There are apparently seven million motorbikes and scooters in Saigon, a city with a population of ten million. There’s something quite socialistic about everyone driving scooters instead of cars (though I’m sure if they could afford it more people would) and the traffic would be much worse if people had bigger vehicles.
Visitors go on about how crazy the traffic is in the cities here but I think it’s a lot more organised than somewhere say like India where it’s everyone for themselves, which results in complete chaos more often than not. Instead Vietnamese drivers practice the philosophy of ‘yield and forgive’; giving way to each other and pedestrians, as you can see from this video where everyone is just getting on with it in an organic unified flow. In India this intersection would be a logjam. Unlike Delhi (where I lived for six months), I didn’t see a single instance of road rage for the whole time I was there. Sure you can hear horns beeping all the time but they’re just saying ‘I’m here, be aware’, as opposed to ‘Get out of my way mofo!’. Every one tootles along at a sedate pace so there’s no need to feel nervous when on a bike or crossing the road.
By far my best experiences in Saigon were the guided food tours I had with Back Of The Bike Tours, a local company owned by Chad and Thuy, an American and Vietnamese couple. In fact I’d go as far as to say that it was one of the best foodie experiences I’ve ever had.
There was no way I could have found or travelled between all the restaurants in different districts that they took me to (fifteen in all) or even know what to ask for when I got there without their help. The only downside was that I was there at the end of the monsoon in early September so during the first tour we all got soaked pretty badly in heavy squalls of rain. It was all part of the experience though and didn’t dampen my spirits one bit. Just make sure you pack a mac for when you go.
As you can see from their website, they have a few choices as to what kind of tour to do. For the first one I opted for the Saigon Street Food Tour. Fredrick (an ex-chef from the US) and Duy (a local student working part time) picked me up from the hotel, put me on Duy’s pillion, and whisked me off to five different restaurants where we tried several different dishes. Of course it wasn’t physically possible to eat everything so we’d just sample the house specialty and then move on to the next place.
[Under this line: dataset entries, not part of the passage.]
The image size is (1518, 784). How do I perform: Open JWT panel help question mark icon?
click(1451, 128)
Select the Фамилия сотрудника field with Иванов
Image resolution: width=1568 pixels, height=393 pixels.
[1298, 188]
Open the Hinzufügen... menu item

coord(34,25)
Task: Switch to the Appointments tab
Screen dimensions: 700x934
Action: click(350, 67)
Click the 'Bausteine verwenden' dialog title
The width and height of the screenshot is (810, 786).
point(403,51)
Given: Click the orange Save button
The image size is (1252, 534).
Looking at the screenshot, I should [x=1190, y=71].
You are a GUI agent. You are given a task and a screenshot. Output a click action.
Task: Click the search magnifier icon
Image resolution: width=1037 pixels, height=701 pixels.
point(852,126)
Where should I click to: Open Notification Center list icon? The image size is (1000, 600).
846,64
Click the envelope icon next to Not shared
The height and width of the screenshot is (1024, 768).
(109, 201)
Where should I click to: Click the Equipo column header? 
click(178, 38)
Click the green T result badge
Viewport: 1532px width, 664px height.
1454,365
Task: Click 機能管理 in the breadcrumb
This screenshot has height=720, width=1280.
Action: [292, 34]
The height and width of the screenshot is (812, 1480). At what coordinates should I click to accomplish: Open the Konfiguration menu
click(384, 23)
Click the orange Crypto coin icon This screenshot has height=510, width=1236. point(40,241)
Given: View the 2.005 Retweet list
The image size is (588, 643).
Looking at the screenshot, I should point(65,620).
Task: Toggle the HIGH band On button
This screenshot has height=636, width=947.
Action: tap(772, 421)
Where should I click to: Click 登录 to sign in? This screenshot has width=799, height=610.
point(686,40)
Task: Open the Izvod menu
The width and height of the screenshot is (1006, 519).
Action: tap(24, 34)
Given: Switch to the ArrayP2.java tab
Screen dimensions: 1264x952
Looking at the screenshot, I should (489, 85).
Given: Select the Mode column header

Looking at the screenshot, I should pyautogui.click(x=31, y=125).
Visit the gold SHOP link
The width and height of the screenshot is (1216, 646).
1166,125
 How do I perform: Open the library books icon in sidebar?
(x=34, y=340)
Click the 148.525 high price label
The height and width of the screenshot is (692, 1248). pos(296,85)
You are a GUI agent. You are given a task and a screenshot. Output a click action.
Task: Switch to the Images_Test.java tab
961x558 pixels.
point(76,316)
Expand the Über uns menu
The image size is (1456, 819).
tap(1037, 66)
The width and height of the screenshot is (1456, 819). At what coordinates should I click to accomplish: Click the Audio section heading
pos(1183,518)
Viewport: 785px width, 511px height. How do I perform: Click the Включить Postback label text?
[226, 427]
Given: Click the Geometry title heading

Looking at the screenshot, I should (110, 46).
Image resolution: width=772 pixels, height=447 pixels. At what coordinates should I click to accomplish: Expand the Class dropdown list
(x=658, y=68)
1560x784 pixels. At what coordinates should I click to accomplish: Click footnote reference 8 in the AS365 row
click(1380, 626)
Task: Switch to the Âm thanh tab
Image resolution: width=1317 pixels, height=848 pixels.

Remember you can click on these photos if you want to enlarge them.
Finally a couple of desserts (sorry but I don’t know the names for these either as again they weren’t on the itinerary). I do know one was a combination of ripe and raw Green Banana with Banana Cake, and and another was with some kind of Noodles and Coconut Milk. Really delicious.
I enjoyed the tour so much that I decided to do the Saigon Chef Tour as well. This time we went to ten restaurants (!) and had more risqué dishes that included offal and more challenging ingredients like snails (though not snake or beetles thank goodness).
This time Chad, the owner of the company, came with us, as well as Fred and a couple of the guides. Chad was using the tours with me as training exercises for Fred and the newer guides as he and Thuy were going back to the States for a while. There were four staff members and me, so I got great service. Here’s what we had:
Goi Du Du Bo (Julienned Green Papaya Salad topped with Thai Basil, Dried Beef Liver, Toasted Peanuts and Prawn Crackers. Sauced with Chili Sauce and Light Fish Sauce)
Banh Beo (Tender Rice Dumplings Topped with Dried Shrimp, and Crispy Pork Skin)
Banh Tom (Crispy Sweet Potato and Prawn Fritters. Served with Bibb Lettuce, Mixed Herbs, Rice noodles and a Light Fish Sauce)
Chad was a mine of interesting information. In his opinion the Thais do the best desserts and I think a couple of the last sweets were Thai in origin.
You might have noticed also that several of the dishes use the name Banh even when they are quite different e.g. noodles, dumplings, crepes, fritters and baguettes. Chad thought that what unites them is they all employ a flour of some kind.
He also told me that Vietnamese fish sauce is lighter than the Thai version and a bit sweeter. The best stuff comes from Phu Quoc, an island off the south-west coast which is also famous for its powerful black peppercorns. I made sure I stocked up at the market before going home.
So I learned a lot in a very short time, and had some great food as well. I’d like to thank Chad, Fred and all the guides profusely for such a great time. I definitely recommend you hop on the back of one of their bikes if you are in town.